━━ DATA LISTING
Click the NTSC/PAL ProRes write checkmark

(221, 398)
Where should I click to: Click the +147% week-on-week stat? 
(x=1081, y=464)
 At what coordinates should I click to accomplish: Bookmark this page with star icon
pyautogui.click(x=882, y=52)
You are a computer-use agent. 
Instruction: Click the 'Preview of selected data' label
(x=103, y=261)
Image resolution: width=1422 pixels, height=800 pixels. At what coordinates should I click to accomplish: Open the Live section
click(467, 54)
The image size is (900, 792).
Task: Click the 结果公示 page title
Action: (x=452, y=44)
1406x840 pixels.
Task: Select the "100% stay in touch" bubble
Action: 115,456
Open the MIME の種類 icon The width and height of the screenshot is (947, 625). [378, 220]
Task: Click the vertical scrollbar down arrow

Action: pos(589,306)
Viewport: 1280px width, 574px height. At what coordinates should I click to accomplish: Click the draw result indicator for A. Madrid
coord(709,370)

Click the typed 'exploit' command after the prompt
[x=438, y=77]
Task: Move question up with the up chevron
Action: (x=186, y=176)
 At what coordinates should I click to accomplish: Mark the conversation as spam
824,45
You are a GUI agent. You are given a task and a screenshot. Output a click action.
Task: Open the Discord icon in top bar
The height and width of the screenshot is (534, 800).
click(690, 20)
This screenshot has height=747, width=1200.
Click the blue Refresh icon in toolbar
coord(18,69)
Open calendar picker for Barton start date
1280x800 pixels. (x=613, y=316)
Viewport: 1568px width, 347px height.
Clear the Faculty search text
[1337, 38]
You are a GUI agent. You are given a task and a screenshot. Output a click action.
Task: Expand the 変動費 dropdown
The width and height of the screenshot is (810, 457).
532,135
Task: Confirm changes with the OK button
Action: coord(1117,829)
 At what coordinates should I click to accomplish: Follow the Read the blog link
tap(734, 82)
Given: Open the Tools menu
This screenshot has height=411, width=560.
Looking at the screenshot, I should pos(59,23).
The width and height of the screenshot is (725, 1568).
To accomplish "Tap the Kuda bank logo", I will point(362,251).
━━━━
**EXERCISE PROMPT**
Make an exact transcription of the entries.

**TASK RESULT**
Click the NTSC/PAL ProRes write checkmark

(221, 398)
Where should I click to: Click the +147% week-on-week stat? 
(x=1081, y=464)
 At what coordinates should I click to accomplish: Bookmark this page with star icon
pyautogui.click(x=882, y=52)
You are a computer-use agent. 
Instruction: Click the 'Preview of selected data' label
(x=103, y=261)
Image resolution: width=1422 pixels, height=800 pixels. At what coordinates should I click to accomplish: Open the Live section
click(467, 54)
The image size is (900, 792).
Task: Click the 结果公示 page title
Action: (x=452, y=44)
1406x840 pixels.
Task: Select the "100% stay in touch" bubble
Action: 115,456
Open the MIME の種類 icon The width and height of the screenshot is (947, 625). [378, 220]
Task: Click the vertical scrollbar down arrow

Action: pos(589,306)
Viewport: 1280px width, 574px height. At what coordinates should I click to accomplish: Click the draw result indicator for A. Madrid
coord(709,370)

Click the typed 'exploit' command after the prompt
[x=438, y=77]
Task: Move question up with the up chevron
Action: (x=186, y=176)
 At what coordinates should I click to accomplish: Mark the conversation as spam
824,45
You are a GUI agent. You are given a task and a screenshot. Output a click action.
Task: Open the Discord icon in top bar
The height and width of the screenshot is (534, 800).
click(690, 20)
This screenshot has height=747, width=1200.
Click the blue Refresh icon in toolbar
coord(18,69)
Open calendar picker for Barton start date
1280x800 pixels. (x=613, y=316)
Viewport: 1568px width, 347px height.
Clear the Faculty search text
[1337, 38]
You are a GUI agent. You are given a task and a screenshot. Output a click action.
Task: Expand the 変動費 dropdown
The width and height of the screenshot is (810, 457).
532,135
Task: Confirm changes with the OK button
Action: coord(1117,829)
 At what coordinates should I click to accomplish: Follow the Read the blog link
tap(734, 82)
Given: Open the Tools menu
This screenshot has height=411, width=560.
Looking at the screenshot, I should pos(59,23).
The width and height of the screenshot is (725, 1568).
To accomplish "Tap the Kuda bank logo", I will point(362,251).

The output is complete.